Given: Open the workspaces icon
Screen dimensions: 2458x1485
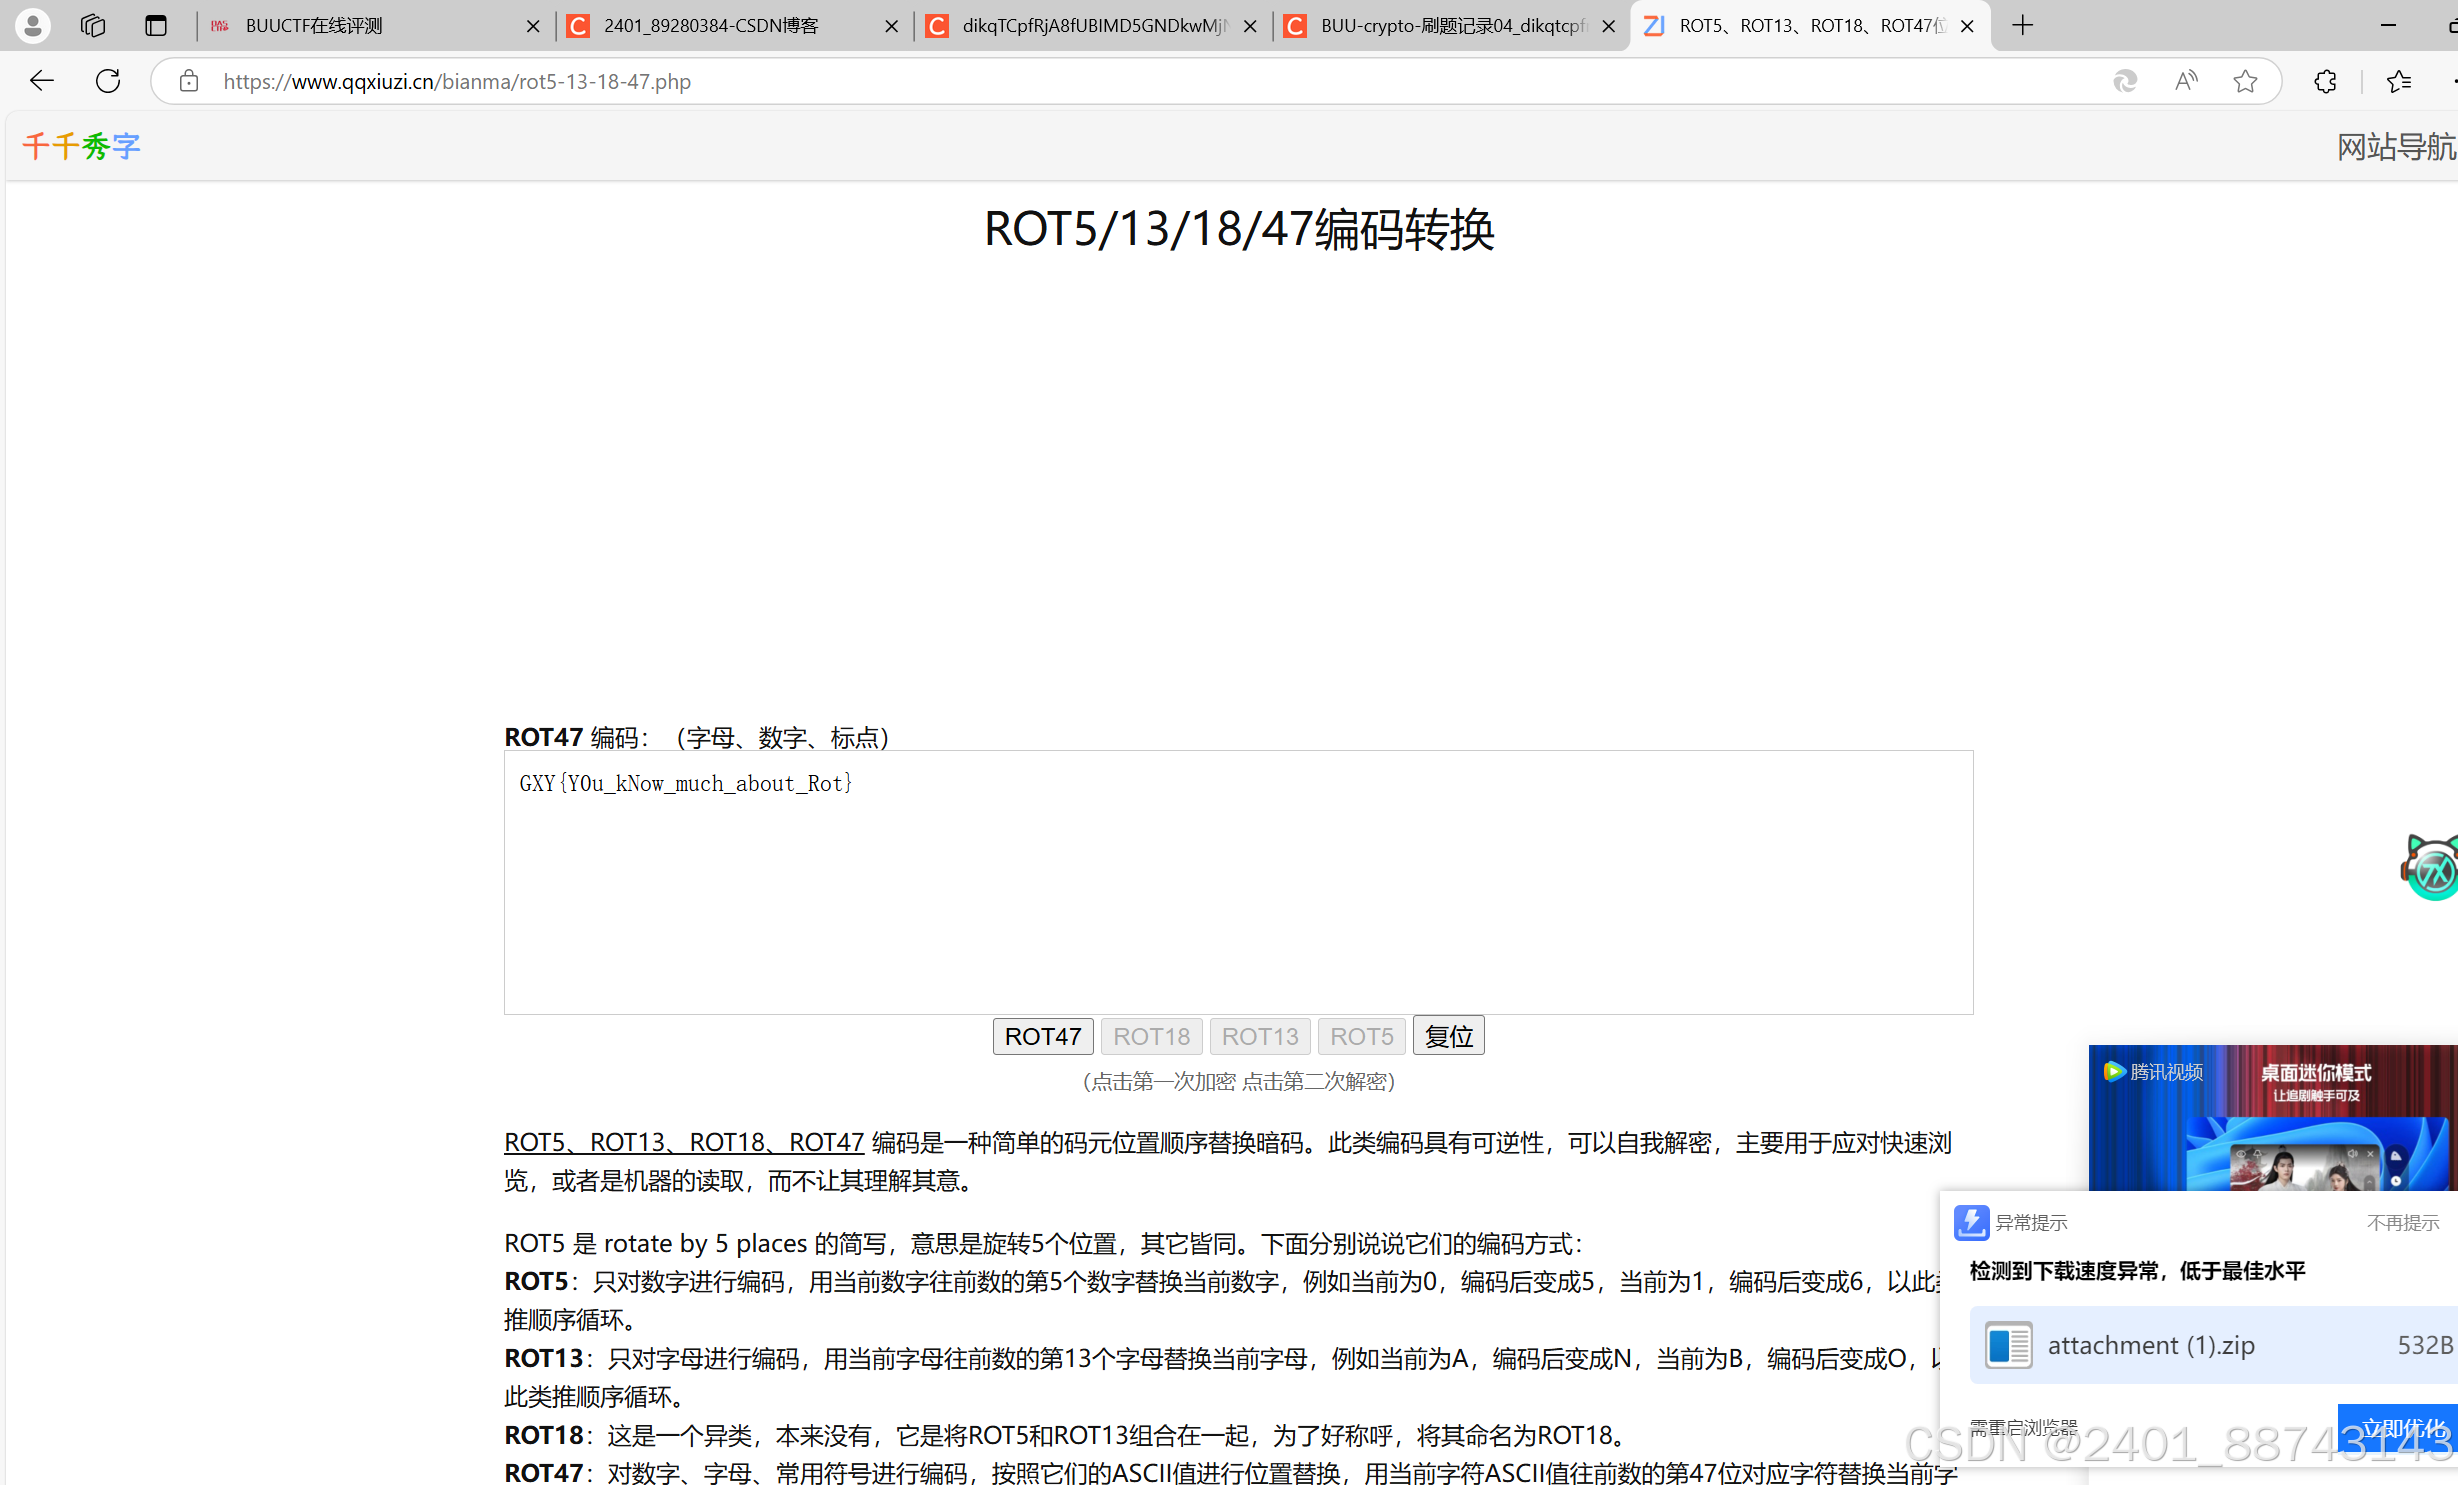Looking at the screenshot, I should tap(93, 25).
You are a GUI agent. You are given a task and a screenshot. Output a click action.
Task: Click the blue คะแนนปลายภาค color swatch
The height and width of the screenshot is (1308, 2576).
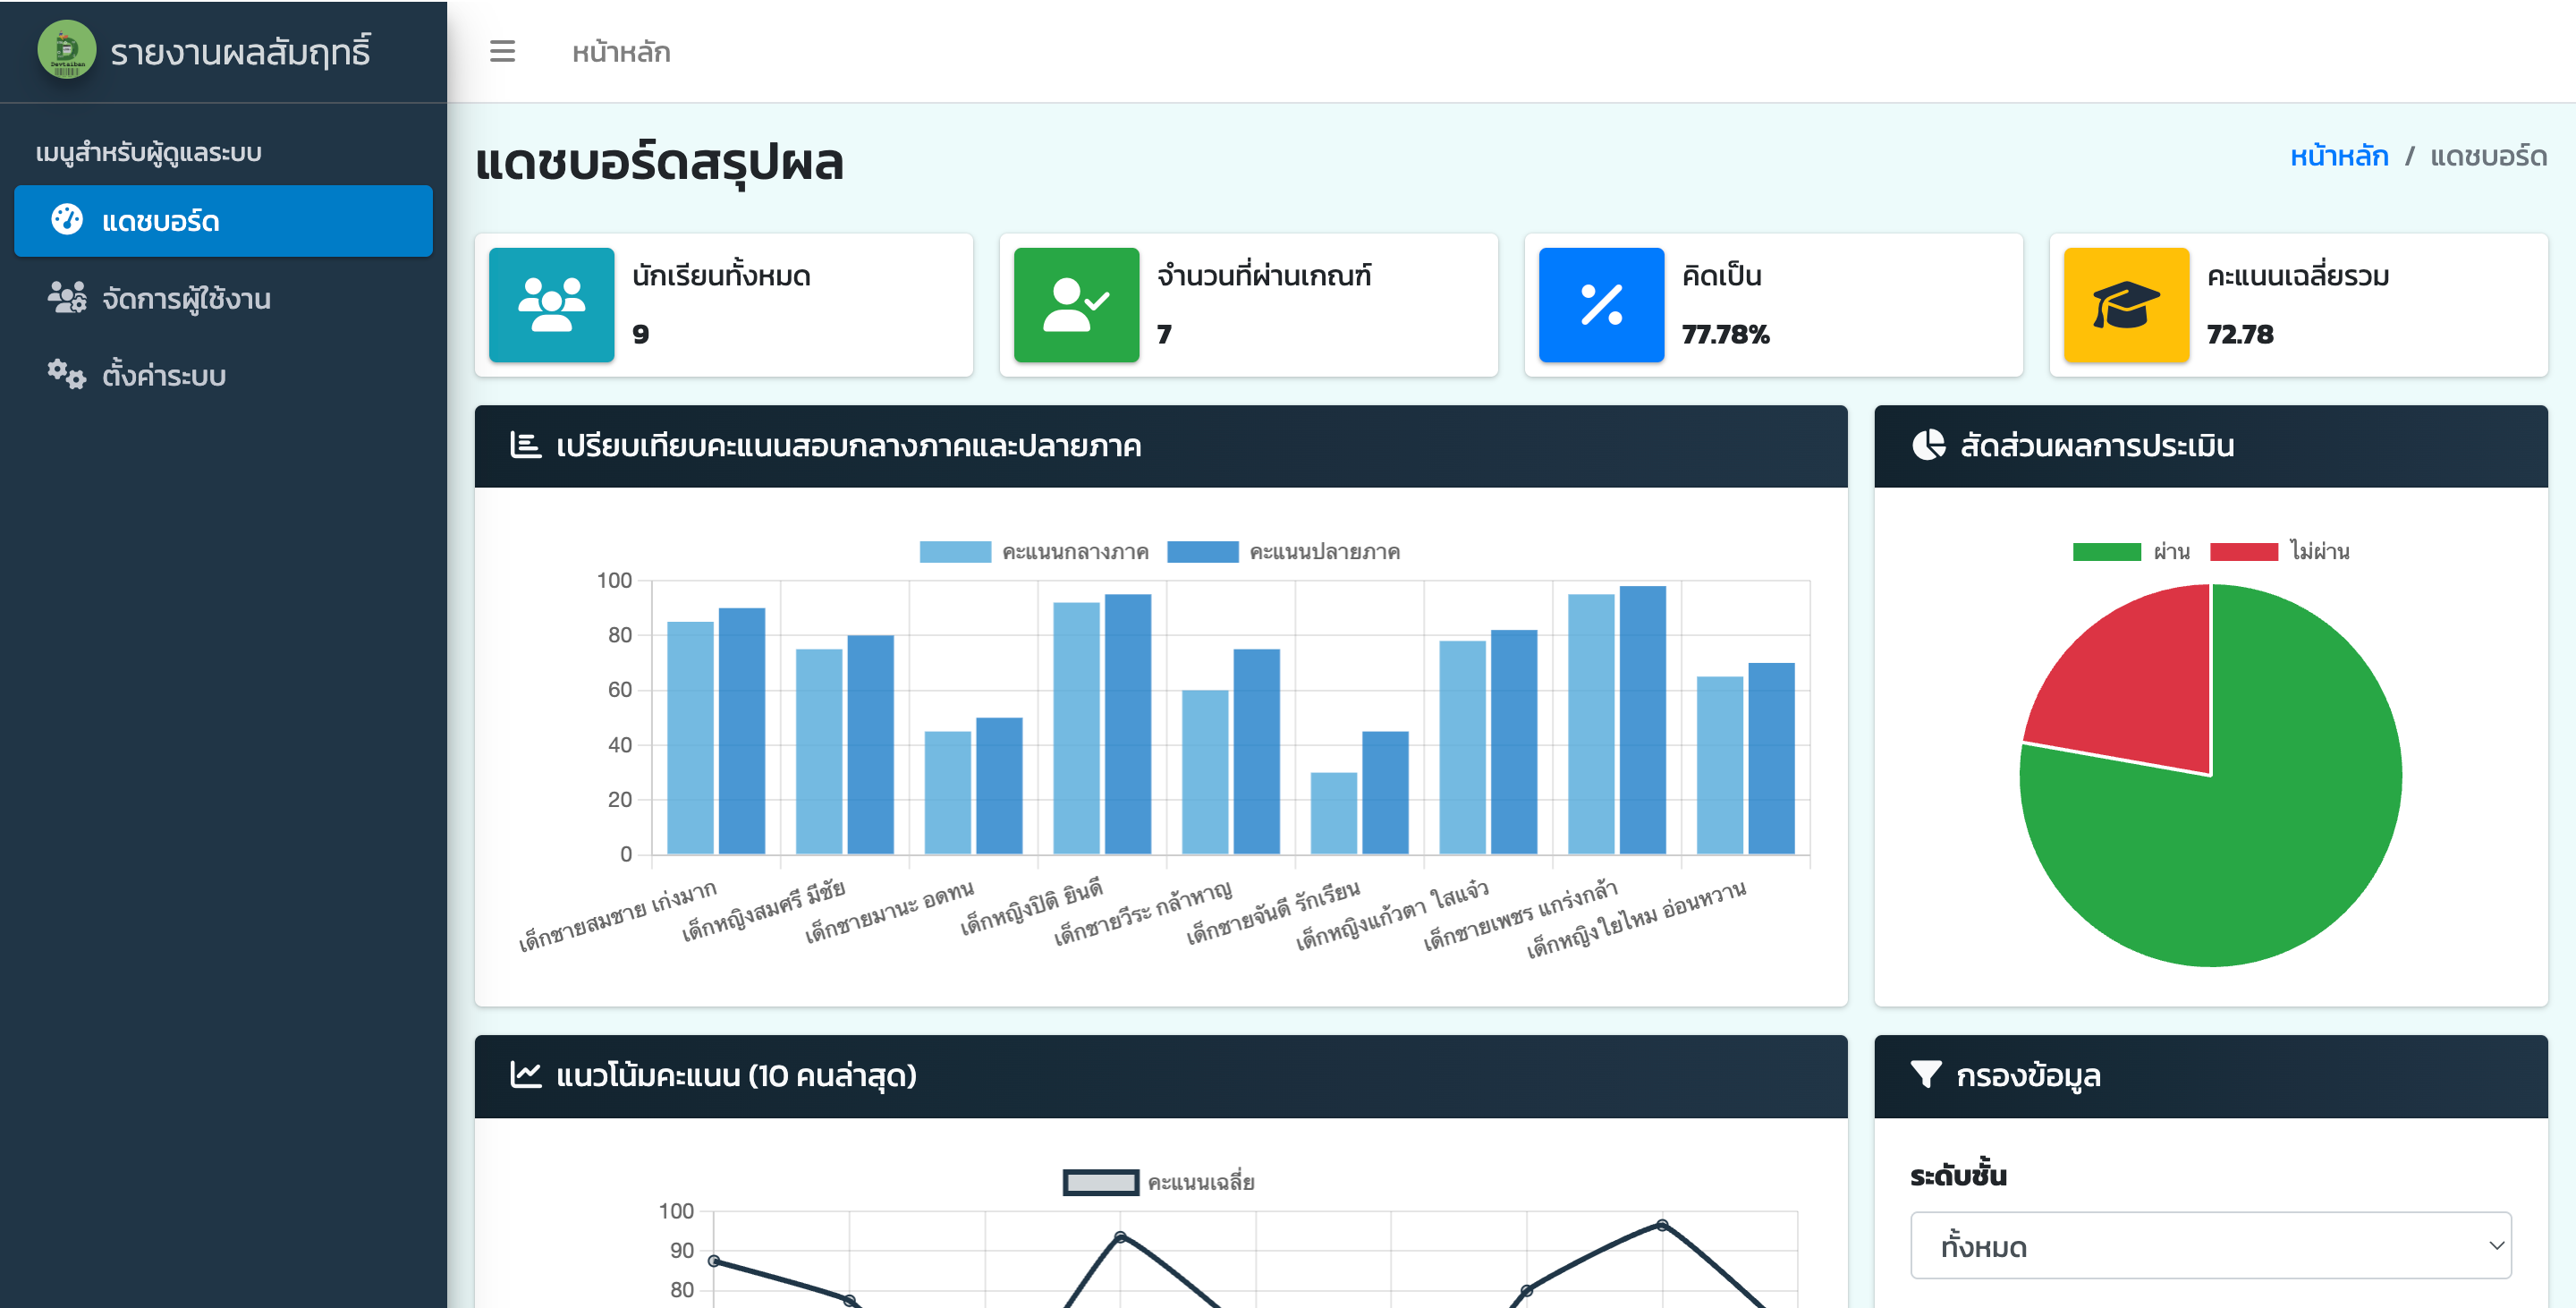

> What is being asked:
Please print the lines from the one holding "You are a GUI" through the end of the records above, unchanged and with the pictures left out.

> Solution:
You are a GUI agent. You are given a task and a screenshot. Output a click action.
Task: Click the blue คะแนนปลายภาค color swatch
The height and width of the screenshot is (1308, 2576).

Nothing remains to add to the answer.